Opposition activists have blamed Russia for most of the recent airstrikes against rebel-held neighborhoods of east Aleppo city that have killed more than 320 civilians in the past two weeks and demolished many buildings.
Suspending talks
The US is close to suspending talks with Russia on a ceasefire in Syria, Kerry said ealier on Thursday, as the Kremlin vowed to press on with an assault on the city of Aleppo.
The United States and European Union accuse Russia of torpedoing diplomacy to pursue military victory in Aleppo, and say Moscow and Damascus are targeting civilians, hospitals and aid workers to break the will of 250,000 people living under siege in the city.
The United States called the assault on Aleppo by Syria and Russia “a gift” to ISIS on Thursday, saying it was sowing doom and would generate more recruits for the militant group.

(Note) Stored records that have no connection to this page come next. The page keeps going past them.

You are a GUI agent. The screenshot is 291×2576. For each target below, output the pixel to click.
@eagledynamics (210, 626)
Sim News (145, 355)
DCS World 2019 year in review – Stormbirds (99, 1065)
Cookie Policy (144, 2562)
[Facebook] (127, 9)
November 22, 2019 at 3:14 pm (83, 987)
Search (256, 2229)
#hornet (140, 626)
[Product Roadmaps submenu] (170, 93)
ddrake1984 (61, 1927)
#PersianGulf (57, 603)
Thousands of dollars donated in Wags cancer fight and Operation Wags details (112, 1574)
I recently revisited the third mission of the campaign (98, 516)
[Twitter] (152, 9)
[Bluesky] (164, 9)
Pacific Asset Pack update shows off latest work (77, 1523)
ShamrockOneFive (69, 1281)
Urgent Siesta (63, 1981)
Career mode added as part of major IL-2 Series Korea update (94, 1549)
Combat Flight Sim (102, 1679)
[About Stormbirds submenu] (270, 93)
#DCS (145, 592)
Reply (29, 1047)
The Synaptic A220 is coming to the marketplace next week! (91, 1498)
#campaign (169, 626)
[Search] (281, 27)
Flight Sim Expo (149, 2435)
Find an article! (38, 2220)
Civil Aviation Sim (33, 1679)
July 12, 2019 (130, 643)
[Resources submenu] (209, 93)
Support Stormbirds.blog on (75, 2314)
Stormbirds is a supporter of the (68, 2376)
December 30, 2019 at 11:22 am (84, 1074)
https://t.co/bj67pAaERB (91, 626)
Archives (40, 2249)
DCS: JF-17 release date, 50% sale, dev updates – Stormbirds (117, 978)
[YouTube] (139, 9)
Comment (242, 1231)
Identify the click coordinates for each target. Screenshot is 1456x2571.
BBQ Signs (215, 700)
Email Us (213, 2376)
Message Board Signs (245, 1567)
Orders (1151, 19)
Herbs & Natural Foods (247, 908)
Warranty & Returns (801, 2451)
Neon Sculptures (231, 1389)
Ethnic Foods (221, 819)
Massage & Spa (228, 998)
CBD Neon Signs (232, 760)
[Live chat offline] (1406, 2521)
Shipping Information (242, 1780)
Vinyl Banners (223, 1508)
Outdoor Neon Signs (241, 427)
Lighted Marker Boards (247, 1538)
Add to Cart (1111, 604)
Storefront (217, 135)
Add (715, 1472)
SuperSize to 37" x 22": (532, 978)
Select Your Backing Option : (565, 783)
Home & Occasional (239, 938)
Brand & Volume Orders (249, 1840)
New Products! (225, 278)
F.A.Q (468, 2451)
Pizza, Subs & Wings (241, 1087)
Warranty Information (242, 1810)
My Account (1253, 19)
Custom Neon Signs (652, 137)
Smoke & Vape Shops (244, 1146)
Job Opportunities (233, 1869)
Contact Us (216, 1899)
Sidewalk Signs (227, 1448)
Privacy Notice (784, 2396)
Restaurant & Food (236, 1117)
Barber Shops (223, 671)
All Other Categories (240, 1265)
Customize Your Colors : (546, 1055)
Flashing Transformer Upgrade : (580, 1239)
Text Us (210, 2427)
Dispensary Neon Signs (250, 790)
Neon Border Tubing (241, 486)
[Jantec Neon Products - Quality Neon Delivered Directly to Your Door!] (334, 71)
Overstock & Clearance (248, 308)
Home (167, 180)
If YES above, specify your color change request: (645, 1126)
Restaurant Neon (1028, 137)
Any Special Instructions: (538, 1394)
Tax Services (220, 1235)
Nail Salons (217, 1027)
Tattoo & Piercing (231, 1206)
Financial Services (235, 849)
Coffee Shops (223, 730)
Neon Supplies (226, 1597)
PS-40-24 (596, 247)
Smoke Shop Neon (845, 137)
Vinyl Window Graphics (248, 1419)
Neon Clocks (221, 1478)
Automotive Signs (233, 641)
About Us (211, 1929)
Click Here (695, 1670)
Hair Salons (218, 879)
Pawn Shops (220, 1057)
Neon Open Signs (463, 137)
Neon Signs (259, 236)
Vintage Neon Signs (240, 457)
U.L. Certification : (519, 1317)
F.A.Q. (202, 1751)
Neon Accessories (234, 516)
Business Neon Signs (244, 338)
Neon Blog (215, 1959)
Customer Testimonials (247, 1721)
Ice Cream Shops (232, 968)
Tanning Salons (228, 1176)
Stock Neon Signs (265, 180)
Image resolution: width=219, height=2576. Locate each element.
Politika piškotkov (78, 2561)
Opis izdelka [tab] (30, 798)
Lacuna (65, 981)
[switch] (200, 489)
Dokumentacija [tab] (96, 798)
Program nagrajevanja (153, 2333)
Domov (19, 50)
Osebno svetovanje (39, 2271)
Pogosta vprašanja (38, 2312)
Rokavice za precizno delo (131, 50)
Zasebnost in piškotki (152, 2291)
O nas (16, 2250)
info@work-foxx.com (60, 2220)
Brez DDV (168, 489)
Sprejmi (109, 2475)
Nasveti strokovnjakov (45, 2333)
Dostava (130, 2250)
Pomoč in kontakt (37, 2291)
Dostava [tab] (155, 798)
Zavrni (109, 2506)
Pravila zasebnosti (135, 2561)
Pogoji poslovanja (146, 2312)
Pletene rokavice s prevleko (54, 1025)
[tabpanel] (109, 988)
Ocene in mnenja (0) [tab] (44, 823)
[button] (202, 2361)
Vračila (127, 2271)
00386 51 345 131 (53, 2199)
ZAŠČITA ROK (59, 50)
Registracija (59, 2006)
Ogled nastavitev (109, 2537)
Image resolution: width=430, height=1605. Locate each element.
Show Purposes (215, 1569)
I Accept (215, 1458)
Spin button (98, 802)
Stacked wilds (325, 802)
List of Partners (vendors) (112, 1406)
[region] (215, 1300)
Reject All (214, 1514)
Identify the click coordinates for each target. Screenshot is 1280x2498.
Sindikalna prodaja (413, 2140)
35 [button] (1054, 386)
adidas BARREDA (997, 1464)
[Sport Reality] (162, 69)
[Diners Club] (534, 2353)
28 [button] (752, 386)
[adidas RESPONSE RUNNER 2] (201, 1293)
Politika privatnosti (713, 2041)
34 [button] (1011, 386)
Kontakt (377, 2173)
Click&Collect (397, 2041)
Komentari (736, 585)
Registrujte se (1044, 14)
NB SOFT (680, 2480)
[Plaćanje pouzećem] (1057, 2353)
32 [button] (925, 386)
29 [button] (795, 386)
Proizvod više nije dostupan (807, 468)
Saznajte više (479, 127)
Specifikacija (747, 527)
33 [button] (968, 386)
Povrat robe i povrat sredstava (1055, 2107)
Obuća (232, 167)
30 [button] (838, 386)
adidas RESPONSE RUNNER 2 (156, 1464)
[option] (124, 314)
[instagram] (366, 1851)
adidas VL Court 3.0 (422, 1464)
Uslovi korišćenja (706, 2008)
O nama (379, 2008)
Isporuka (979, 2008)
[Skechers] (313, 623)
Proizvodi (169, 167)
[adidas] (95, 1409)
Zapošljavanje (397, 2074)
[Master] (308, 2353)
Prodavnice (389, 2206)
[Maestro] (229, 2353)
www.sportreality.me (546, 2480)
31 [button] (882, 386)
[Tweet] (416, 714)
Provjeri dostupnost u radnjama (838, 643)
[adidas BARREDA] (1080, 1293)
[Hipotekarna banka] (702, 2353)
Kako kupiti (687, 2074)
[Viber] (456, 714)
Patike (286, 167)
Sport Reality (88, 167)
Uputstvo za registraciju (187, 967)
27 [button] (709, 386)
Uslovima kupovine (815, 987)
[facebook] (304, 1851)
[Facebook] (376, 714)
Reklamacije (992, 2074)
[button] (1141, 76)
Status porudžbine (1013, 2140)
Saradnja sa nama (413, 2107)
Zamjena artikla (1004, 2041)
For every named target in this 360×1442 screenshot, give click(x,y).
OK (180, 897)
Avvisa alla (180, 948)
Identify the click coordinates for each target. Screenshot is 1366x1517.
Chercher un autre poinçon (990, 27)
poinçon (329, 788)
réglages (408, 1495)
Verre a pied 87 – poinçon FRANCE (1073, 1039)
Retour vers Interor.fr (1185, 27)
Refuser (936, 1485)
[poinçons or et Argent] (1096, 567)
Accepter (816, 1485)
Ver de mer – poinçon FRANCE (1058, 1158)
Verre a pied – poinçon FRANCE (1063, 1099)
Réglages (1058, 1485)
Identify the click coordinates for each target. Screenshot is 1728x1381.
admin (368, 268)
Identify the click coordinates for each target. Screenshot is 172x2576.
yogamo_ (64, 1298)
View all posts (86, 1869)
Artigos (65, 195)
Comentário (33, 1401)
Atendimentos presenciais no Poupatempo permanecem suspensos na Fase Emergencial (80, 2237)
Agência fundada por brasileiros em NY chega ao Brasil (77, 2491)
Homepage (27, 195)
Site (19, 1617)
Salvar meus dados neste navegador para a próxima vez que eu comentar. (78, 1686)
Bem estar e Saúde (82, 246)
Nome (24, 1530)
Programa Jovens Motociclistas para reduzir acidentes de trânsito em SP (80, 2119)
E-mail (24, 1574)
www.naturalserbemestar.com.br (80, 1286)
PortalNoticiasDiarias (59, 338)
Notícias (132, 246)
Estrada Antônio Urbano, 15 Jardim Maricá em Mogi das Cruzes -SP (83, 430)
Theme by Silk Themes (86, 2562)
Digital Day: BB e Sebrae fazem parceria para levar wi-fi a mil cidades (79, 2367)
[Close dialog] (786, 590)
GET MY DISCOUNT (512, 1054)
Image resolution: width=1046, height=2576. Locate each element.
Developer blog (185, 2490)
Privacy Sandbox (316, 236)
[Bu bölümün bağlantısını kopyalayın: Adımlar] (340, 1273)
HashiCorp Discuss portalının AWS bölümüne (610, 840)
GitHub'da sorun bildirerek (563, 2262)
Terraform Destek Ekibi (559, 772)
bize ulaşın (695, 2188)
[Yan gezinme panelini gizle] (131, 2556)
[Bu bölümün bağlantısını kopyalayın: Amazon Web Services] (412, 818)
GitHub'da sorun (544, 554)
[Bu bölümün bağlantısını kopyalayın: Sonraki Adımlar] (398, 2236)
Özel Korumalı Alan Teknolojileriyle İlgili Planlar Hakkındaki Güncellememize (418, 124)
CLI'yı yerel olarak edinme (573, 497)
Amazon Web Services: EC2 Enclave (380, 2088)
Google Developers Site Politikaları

But US officials are searching for a tougher response to Russia’s decision to ignore the peace process and seek military victory on behalf of President Bashar al-Assad.
“We are on the verge of suspending the discussion because it is irrational in the context of the kind of bombing taking place to be sitting there trying to take things seriously,” Kerry told a public policy conference in Washington. Kerry spoke to Russian Foreign Minister Sergei Lavrov on Thursday, the US State Department said but it did not announce a suspension of the diplomacy, suggesting Washington may give Moscow a little more time.
Syrian government forces made a significant advance, capturing the Handarat refugee camp a few kilometers (miles) north of the city. They had briefly seized it on Saturday, before losing it again in a rebel counter attack. Rebel fighters have launched an advance of their own near the central city of Hama, where they said they made gains on Thursday.
‘Barbarous’ strikes
Meanwhile, US President Barack Obama and German Chancellor Angela Merkel condemned what they called “barbarous” Russian and Syrian regime airstrikes on Aleppo during a phone call Thursday, the White House said.
The Syrian government and its ally Russia “bear special responsibility for ending the fighting in Syria,” the two leaders agreed, strongly condemning the strikes in eastern Aleppo, an area they said is “populated with hundreds of thousands of civilians, half of whom are children.”
The United Nations says a humanitarian catastrophe is unfolding unlike any witnessed so far in Syria’s brutal five-year war as Moscow and Damascus carry out an offensive to retake the city after a ceasefire collapsed last week.
Obama and Merkel urged parties on the ground to “continue respecting the ceasefire, begin the disengagement of forces along the line of contact as quickly as possible and provide international monitors unfettered access to the entire conflict zone.”
Air strikes pounded Aleppo province on Thursday while at least 11 civilians, including seven children, died during attacks on the city of Idlib, nearby Jarjanaz and central Hama province, the Syrian Observatory for Human Rights said.